In the film Chicken Run, the two rats, Nick and Fetcher, make a deal with Rocky for all his eggs, only later learning that they’ve been conned because, “It’s a lady thing, apparently.” But at one point, Nick asks how the egg is coming, and Rocky says, “This is a double yolker.” That got me thinking. It isn’t that I’m unaware of double and even triple yolk eggs. I really like chickens and I used to care of a clutch of chickens. But my experience with a multiple volk was in the context of a frying pan. Rocky’s comment made me think, “What would happen if the eggs had been fertilized and allowed to hatch?
I guess I should point out something that may come as a bit of a surprise to many people. That white thing we call an egg is not, in fact, an egg. The egg is the inside. It is released into the chicken’s oviduct. Once there, the shell is created around it. Well, on occasion, a chicken will release two (or more) eggs into the oviduct and they will end up inside a single shell. These would be fraternal, not identical, twins. I’m not sure identical twins would be possible with chickens.
My big question is whether twin chickens survive in nature. As it is, there is very little room inside the shell for even a single chick. On the other hand, double yolk shells are larger than normal shells. Check out this picture of one double and two single yolk eggs from Fresh Eggs Daily:
Not surprisingly, hens occasionally become egg bound. This is more or less what it sounds like: the egg shell gets stuck in the hen’s oviduct. Egg size isn’t the only reason for this. It happens to very young hens, obese hens, those with too little calcium or too much protein. Check the link above if you want more information. Lisa Steele, the woman behind Fresh Eggs Daily, has all the information — and helping a chicken from this fatal problem is actually a lot less complicated than you would think.
Anyway, getting back to those multiple yolk egg shells, they are much more common among hens who are just starting their laying careers, and those who are at the end of them. But in Asia, hens are bred to produce multiple yolk eggs because they are seen as a kind of delicacy. I’m not sure how nice that is to the chickens, but regardless, much worse is done to chickens in this country.

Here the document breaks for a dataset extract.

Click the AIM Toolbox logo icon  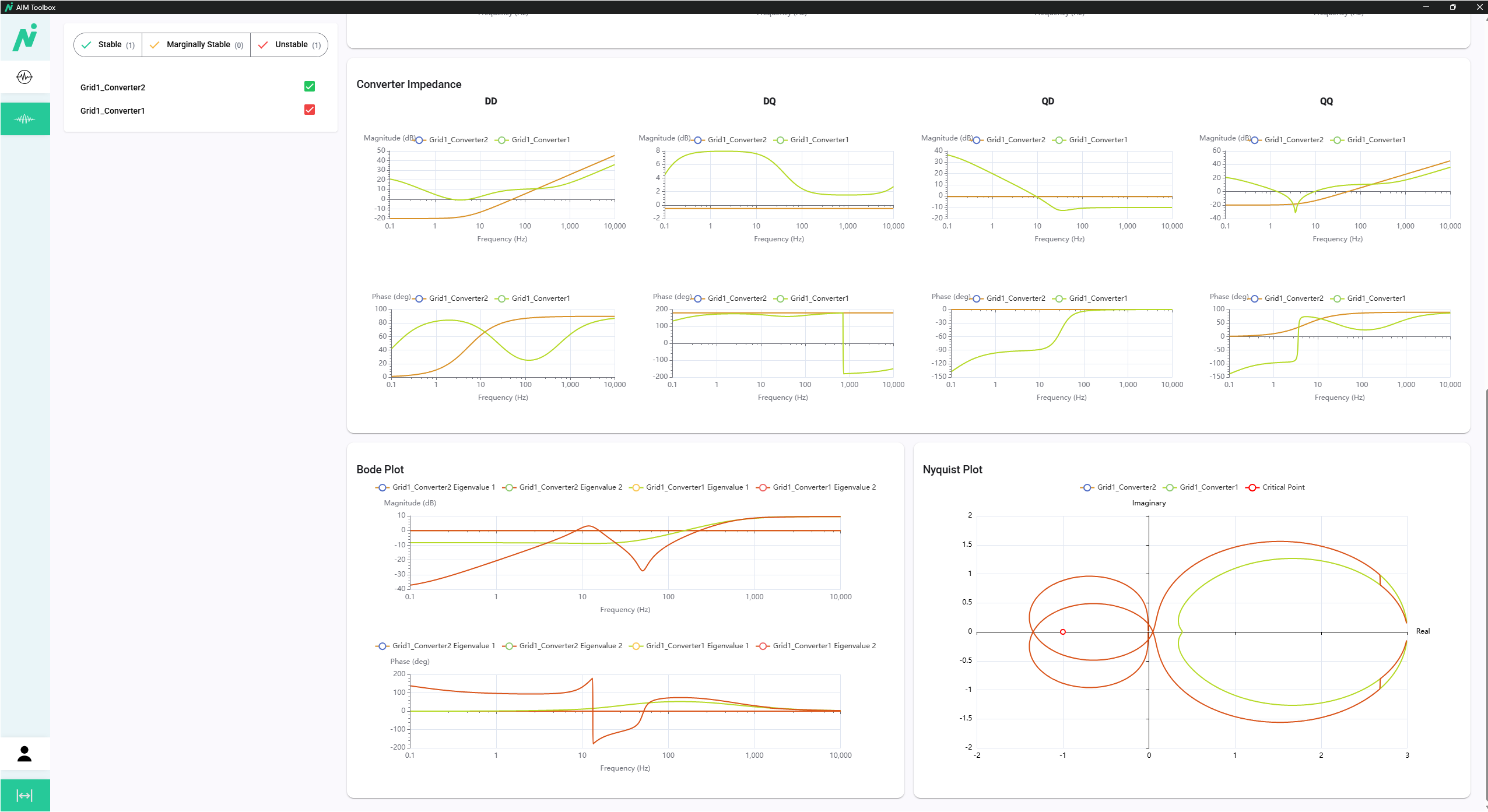pos(25,37)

My sister pointed me to two videos of hatching twin chickens. They were created six years ago by a woman (Rebecca Bowers?) under the account needmorechickens. Sadly, these are the only two videos she’s ever posted. The first video shows her carefully hatching a pair of twins. It is amazing, delicate work. And even though it is over ten minutes long, it’s almost impossible to stop watching. Or maybe it is just because I like chickens so much. Here it is:
The second video, Chapter 2, shows the chicks a few hours later, dry and fluffy, walking around. She then hatches a second set of twins. One of them was dead. It apparently had been for a while, because it hadn’t developed eyes. That’s sad, but according to the video, all three of the ones that survived were doing great. So at least with the help of caring humans, twin chickens can survive birth, which is awesome!
The main picture above is cropped to HDTV size from Fresh Eggs Daily, which is a fantastic site for all things chicken. If this article made you more interested in chickens, you should go over there and learn from someone who really knows what she’s talking about.
In a private email, Lisa Steele said that “a double yolked egg can hatch on its own, but rarely do both chicks make it because there’s just not enough room inside the shell for both to develop correctly, but it can happen.” So we have our answer. But it is clearly best if you have your very own shell!